Coutinho committed his long-term future to Liverpool earlier this year by signing a new five-year contract, but the world-record £200 million transfer of his compatriot Neymar to Paris Saint-Germain has revived talk of the Brazilian swapping Anfield for the Nou Camp, The Independent reported.
As The Independent revealed last month, Coutinho’s camp feels there is a “70 percent” chance of the move going ahead, and Barcelona’s president has refused to rule out bidding for the 25-year-old.
And this weekend, reports in Spain claimed that representatives from Barcelona have traveled to England three times to meet with Coutinho’s representatives, with the daily newspaper AS increasingly confident a deal will go ahead.

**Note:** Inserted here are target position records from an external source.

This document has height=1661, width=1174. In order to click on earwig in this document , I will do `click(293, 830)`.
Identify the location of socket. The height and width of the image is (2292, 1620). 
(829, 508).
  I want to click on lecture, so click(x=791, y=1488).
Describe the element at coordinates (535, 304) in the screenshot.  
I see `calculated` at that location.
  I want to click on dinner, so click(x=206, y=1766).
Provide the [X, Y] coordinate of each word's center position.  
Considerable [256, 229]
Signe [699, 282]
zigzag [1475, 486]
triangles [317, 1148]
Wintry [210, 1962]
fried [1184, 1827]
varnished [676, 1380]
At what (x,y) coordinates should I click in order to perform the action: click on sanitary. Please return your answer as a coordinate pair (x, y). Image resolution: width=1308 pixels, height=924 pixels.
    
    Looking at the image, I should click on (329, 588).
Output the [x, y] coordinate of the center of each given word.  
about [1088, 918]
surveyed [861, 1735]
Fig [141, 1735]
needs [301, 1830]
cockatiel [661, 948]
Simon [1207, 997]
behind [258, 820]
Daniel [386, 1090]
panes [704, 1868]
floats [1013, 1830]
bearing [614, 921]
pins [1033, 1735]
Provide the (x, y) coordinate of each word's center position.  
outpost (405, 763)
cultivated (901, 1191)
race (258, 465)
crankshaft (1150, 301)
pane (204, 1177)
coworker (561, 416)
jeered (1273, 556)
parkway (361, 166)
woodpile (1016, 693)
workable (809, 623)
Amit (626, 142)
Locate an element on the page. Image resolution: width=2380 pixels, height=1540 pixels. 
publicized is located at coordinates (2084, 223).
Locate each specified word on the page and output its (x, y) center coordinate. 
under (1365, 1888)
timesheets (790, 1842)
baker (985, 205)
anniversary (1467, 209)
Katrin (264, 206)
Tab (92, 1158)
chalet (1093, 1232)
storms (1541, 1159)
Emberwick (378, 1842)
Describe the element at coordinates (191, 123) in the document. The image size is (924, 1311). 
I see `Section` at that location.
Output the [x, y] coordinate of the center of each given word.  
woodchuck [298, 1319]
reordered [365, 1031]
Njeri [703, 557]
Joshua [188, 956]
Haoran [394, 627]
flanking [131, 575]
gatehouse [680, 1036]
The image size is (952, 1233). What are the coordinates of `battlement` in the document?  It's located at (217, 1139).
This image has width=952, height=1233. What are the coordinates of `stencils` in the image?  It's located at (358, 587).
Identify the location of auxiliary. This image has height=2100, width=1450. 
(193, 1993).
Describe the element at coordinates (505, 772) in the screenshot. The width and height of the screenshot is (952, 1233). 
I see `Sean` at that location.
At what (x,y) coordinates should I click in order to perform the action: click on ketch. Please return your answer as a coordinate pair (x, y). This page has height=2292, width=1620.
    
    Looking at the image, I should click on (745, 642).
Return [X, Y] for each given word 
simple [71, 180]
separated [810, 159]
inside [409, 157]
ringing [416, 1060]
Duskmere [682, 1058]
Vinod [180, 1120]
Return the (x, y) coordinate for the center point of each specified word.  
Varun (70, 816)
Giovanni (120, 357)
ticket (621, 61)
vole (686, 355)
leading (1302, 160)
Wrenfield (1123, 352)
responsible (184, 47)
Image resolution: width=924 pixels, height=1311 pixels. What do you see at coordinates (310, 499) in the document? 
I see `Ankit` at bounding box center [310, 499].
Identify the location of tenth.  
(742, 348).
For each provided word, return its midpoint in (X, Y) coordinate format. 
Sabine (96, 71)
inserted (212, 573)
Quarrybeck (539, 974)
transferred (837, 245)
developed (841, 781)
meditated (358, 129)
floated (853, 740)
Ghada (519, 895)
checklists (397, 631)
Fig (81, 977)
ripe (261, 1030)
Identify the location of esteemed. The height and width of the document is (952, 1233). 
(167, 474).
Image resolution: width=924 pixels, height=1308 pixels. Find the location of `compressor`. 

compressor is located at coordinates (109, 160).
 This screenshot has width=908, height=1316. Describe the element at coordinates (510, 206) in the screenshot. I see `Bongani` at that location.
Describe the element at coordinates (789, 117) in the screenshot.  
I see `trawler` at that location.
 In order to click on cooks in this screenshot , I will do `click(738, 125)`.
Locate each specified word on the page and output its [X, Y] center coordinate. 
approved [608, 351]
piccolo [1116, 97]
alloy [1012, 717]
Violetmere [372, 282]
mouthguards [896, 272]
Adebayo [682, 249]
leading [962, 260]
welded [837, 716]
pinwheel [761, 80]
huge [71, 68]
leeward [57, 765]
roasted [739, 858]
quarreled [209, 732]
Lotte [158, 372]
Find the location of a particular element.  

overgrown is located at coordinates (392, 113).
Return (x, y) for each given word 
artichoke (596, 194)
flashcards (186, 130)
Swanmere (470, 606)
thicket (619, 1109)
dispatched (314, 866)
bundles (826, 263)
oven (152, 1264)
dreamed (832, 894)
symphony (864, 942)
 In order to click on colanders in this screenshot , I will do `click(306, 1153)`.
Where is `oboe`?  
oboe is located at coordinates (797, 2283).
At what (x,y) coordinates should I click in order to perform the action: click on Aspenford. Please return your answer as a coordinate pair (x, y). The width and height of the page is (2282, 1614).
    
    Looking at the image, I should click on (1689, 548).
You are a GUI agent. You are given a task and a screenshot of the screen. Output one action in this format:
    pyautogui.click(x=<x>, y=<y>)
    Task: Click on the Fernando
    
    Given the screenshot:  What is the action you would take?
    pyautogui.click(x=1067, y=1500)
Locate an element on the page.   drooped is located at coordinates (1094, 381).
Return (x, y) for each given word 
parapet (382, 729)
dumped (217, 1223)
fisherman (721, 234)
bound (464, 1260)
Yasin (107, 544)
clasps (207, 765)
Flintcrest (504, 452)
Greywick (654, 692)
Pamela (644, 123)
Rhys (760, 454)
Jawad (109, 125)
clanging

Meanwhile, The Mirror reported that Coutinho has personally told Barcelona he is ready to move.
However, it is understood that Liverpool is still hopeful Coutinho will remain at the club, with manager Jurgen Klopp under absolutely no obligation to sell.
And only this week, the club’s former director of football Damien Comolli stressed that he believes the club can hang onto their prize asset.
“It would be extremely difficult, almost impossible, to replace Coutinho with a like-for-like player in terms of skills and knowledge of the Premier League,” Comolli admitted on talkSPORT.
“I don’t think Liverpool can afford to sell him...but if they actually want to keep the player, I think they can say ‘no’.
“The [financial] landscape has changed massively over the last 12 or 24 months in world football.
“In the deal we had with Suarez, he told me one thing: ‘If Real Madrid or Barcelona come for me, would you let me go?’
“However, because the Premier League has so much financial ability to resist any bid, I think if Liverpool want to say no, they say no.
“That’s exactly what PSG did with Barcelona and [Marco] Verratti. Barcelona had agreed a deal with Verratti, but they came to PSG and they said, ‘absolutely no chance, the player is staying’.
“Liverpool don’t need the money – no club in the Premier league needs the money because they’re so much coming in from the TV rights.”